**Texto del documento:**
====

Manuel Delgado (2011). El espacio público como ideología. Madrid: Los libros de la Catarata. ISBN: 978-84-8319-595-6
Manuel Delgado reúne en este libro una compilación de ensayos presentados en distintos foros entre 2006 y 2008. Es imposible no relacionar su contenido con los recientes movimientos sociales ejemplificados en las revueltas de la primavera árabe, las protestas del 15 de marzo en España y otras acampadas y revueltas asamblearias producidas en distintos países occidentales y del Medio Oriente. A pesar de haber sido escritos en años anteriores, el libro ofrece valoraciones y análisis que definen, y a la par cuestionan, las bases conceptuales y la filosofía sociopolítica que sustenta la praxis de estos movimientos. La coherencia de la compilación, sin embargo, es desigual, y quizá se echa en falta una introducción más extensa, en la cual el autor ofreciera una discusión de conjunto. A mi parecer, el título del libro sintetiza bien sus dos primeros capítulos, pero pone en riesgo a los dos restantes de ser valorados como un añadido circunstancial, a pesar de su interés y de compartir la preocupación por ciertos conceptos.
En la tradición de la ecología social, el espacio público forma parte de las dinámicas urbanas de la territorialización, es el espacio que se presta a ser conquistado, el que no tiene un propietario que ejerza la defensa activa del mismo. Definido en términos negativos, lo público es lo que no ha sido privatizado, y las connotaciones positivas se reservan para los espacios denominados semipúblicos (o semiprivados, que es lo mismo), aquellos en los que los grupos residenciales, entre otros, pueden imponer su control mediante las estrategias simples de ocupación y presencia, con ciertos apoyos mínimos en forma de personalizaciones y barreras simbólicas (Taylor, 1988), o aquellos que las oleadas de turistas se apropian para su disfrute rápido y algo irrespetuoso en su nuevo rol de territoriantes (Muñoz, 2008), dejando a los residentes extrañados de sus espacios tradicionales –públicos porque eran de todos, (semi)privados porque eran los suyos– (Fernández-Ramírez, 2010). El espacio público queda entonces como un no-lugar (Augé, 1993), un espacio meramente físico, sin historia, sin ritos que lo revistan de connotaciones, significados y normas sociales; pero también un límite, un espacio liminal, como el mismo Manuel Delgado reivindica (2004), un territorio virgen que puede ser explorado, recreado y apropiado, inaugurando nuevas formas sociales que sugieren una ciudad verdaderamente viva, la que escapa al diseño y la previsión planificadora y se presta a la innovación y el mantenimiento espontáneo de la vida social (García Vázquez, 2004; Vivas, Pellicer y López, 2008).

====

**Consignas de trabajo:**
a) Resuma la reseña en dos oraciones.
b) Determine si cada afirmación concuerda con la reseña. Responda sí o no y cite textualmente las palabras de la reseña que lo deciden: (i) el libro reúne ensayos presentados entre 2006 y 2008; (ii) el libro cuenta con una introducción extensa que ofrece una discusión de conjunto; (iii) las connotaciones positivas se reservan para los espacios semipúblicos.

**Segmento de datos:**

====

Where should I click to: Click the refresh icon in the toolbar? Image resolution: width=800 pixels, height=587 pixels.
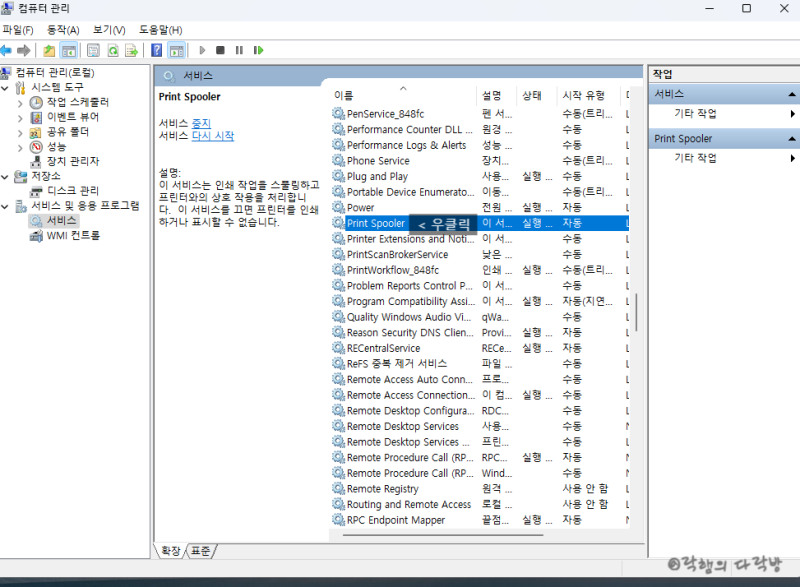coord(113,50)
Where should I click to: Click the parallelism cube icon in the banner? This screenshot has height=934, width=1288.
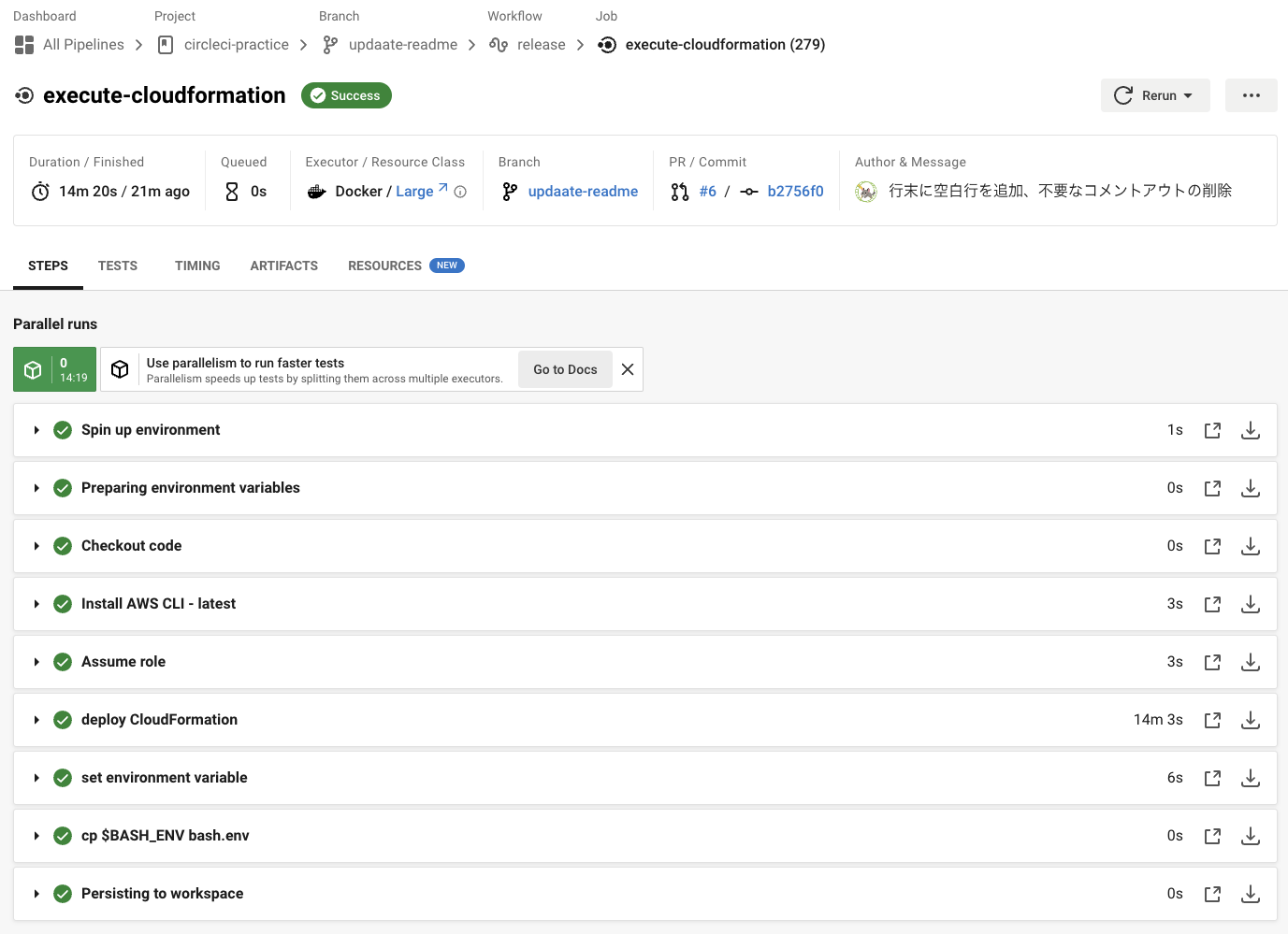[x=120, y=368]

====

**Las soluciones:**
a) La reseña presenta el libro de Manuel Delgado «El espacio público como ideología», una compilación de ensayos presentados entre 2006 y 2008 cuyo contenido se relaciona con movimientos sociales recientes como las revueltas de la primavera árabe. Señala que la coherencia de la compilación es desigual y expone que, en la tradición de la ecología social, el espacio público se define en términos negativos como lo no privatizado, pero también como un espacio liminal que puede ser explorado, recreado y apropiado.

b)
(i) Sí: «una compilación de ensayos presentados en distintos foros entre 2006 y 2008».
(ii) No: «quizá se echa en falta una introducción más extensa, en la cual el autor ofreciera una discusión de conjunto».
(iii) Sí: «las connotaciones positivas se reservan para los espacios denominados semipúblicos».